▶ _Written exercise_
Reproduce each of the entries below verbatim, from the first line to the last.
:: Excerpted records ::
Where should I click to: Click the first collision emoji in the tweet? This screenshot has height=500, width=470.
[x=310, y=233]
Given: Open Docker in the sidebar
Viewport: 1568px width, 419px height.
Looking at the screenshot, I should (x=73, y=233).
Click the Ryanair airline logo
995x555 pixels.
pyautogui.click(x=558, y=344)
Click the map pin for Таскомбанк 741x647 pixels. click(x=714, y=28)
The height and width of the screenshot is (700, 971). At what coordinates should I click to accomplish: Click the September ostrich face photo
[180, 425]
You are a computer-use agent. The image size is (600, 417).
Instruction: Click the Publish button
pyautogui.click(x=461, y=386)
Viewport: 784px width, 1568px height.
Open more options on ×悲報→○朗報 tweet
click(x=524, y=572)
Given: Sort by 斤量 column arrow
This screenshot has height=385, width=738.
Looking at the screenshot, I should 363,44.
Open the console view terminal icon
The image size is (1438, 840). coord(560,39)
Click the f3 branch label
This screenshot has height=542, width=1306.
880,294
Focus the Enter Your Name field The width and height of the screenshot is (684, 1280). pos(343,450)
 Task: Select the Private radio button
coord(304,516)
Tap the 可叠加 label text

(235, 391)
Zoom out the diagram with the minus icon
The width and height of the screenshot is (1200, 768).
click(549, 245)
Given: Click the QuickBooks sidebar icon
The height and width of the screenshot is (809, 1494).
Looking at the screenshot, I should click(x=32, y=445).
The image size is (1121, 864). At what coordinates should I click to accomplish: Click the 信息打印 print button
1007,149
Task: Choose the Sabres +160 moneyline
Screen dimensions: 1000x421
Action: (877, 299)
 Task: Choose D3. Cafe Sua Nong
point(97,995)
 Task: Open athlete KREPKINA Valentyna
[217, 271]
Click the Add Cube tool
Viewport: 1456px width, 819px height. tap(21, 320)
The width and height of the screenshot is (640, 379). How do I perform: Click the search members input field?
:::
▶ _Exercise response_
Where should I click to: Click the first collision emoji in the tweet? This screenshot has height=500, width=470.
[x=310, y=233]
Given: Open Docker in the sidebar
Viewport: 1568px width, 419px height.
Looking at the screenshot, I should (x=73, y=233).
Click the Ryanair airline logo
995x555 pixels.
pyautogui.click(x=558, y=344)
Click the map pin for Таскомбанк 741x647 pixels. click(x=714, y=28)
The height and width of the screenshot is (700, 971). At what coordinates should I click to accomplish: Click the September ostrich face photo
[180, 425]
You are a computer-use agent. The image size is (600, 417).
Instruction: Click the Publish button
pyautogui.click(x=461, y=386)
Viewport: 784px width, 1568px height.
Open more options on ×悲報→○朗報 tweet
click(x=524, y=572)
Given: Sort by 斤量 column arrow
This screenshot has height=385, width=738.
Looking at the screenshot, I should 363,44.
Open the console view terminal icon
The image size is (1438, 840). coord(560,39)
Click the f3 branch label
This screenshot has height=542, width=1306.
880,294
Focus the Enter Your Name field The width and height of the screenshot is (684, 1280). pos(343,450)
 Task: Select the Private radio button
coord(304,516)
Tap the 可叠加 label text

(235, 391)
Zoom out the diagram with the minus icon
The width and height of the screenshot is (1200, 768).
click(549, 245)
Given: Click the QuickBooks sidebar icon
The height and width of the screenshot is (809, 1494).
Looking at the screenshot, I should click(x=32, y=445).
The image size is (1121, 864). At what coordinates should I click to accomplish: Click the 信息打印 print button
1007,149
Task: Choose the Sabres +160 moneyline
Screen dimensions: 1000x421
Action: (877, 299)
 Task: Choose D3. Cafe Sua Nong
point(97,995)
 Task: Open athlete KREPKINA Valentyna
[217, 271]
Click the Add Cube tool
Viewport: 1456px width, 819px height. tap(21, 320)
The width and height of the screenshot is (640, 379). How do I perform: Click the search members input field?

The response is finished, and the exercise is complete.